[Pixel coordinate grounding data]
- - -

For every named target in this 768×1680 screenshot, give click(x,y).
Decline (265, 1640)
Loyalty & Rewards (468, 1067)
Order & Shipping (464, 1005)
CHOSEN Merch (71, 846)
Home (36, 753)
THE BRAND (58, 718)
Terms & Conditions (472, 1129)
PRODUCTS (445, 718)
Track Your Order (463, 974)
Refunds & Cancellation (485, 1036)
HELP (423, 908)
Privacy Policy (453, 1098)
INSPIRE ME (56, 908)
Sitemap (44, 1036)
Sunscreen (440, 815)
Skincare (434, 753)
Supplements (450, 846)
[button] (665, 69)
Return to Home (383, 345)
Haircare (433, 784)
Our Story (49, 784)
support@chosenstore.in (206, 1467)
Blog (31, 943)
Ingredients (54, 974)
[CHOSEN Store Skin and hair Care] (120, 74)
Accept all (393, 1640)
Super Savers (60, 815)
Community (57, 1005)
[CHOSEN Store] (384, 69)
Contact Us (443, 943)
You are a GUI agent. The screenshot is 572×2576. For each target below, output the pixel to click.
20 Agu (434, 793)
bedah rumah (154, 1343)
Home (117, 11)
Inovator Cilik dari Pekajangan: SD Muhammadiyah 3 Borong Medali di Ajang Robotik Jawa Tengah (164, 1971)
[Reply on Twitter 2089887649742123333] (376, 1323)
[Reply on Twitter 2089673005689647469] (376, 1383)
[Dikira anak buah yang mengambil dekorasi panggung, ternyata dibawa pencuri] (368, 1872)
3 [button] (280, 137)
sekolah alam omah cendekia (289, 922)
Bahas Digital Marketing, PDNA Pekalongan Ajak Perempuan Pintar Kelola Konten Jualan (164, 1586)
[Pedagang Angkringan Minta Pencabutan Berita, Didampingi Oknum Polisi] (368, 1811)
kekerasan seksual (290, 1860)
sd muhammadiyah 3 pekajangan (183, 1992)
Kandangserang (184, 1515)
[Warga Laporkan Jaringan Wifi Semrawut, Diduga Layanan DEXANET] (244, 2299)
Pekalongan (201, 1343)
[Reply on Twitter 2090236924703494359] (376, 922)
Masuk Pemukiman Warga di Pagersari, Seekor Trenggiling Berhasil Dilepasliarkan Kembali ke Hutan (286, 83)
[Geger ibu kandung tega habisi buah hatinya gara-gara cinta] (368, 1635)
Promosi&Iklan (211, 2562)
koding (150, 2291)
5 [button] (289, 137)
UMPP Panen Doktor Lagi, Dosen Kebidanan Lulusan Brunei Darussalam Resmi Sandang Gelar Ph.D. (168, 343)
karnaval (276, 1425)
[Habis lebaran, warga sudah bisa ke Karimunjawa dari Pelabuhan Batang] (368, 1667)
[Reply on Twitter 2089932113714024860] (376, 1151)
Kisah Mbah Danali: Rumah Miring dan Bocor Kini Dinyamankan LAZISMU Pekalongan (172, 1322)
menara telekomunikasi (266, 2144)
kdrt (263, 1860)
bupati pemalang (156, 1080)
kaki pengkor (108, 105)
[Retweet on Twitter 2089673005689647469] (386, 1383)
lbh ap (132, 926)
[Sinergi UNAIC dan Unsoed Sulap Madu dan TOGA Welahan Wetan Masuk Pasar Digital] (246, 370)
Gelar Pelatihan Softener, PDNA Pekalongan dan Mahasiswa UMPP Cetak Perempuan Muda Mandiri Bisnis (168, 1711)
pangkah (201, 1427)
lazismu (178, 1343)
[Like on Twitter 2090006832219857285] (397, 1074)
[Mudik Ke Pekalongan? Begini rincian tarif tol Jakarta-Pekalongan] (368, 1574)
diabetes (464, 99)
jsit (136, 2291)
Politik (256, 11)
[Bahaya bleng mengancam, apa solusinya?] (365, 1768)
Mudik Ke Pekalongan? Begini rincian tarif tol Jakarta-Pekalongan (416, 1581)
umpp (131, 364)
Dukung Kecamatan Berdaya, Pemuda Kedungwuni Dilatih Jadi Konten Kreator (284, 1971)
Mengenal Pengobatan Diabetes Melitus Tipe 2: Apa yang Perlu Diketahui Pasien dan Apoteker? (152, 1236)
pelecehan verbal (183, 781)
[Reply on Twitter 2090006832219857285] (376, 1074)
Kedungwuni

- - -

◆ Activity
Among the lines above, which contain the word "Masuk"? Copy every one.

◆ Response to the exercise
Masuk Pemukiman Warga di Pagersari, Seekor Trenggiling Berhasil Dilepasliarkan Kembali ke Hutan (286, 83)
[Sinergi UNAIC dan Unsoed Sulap Madu dan TOGA Welahan Wetan Masuk Pasar Digital] (246, 370)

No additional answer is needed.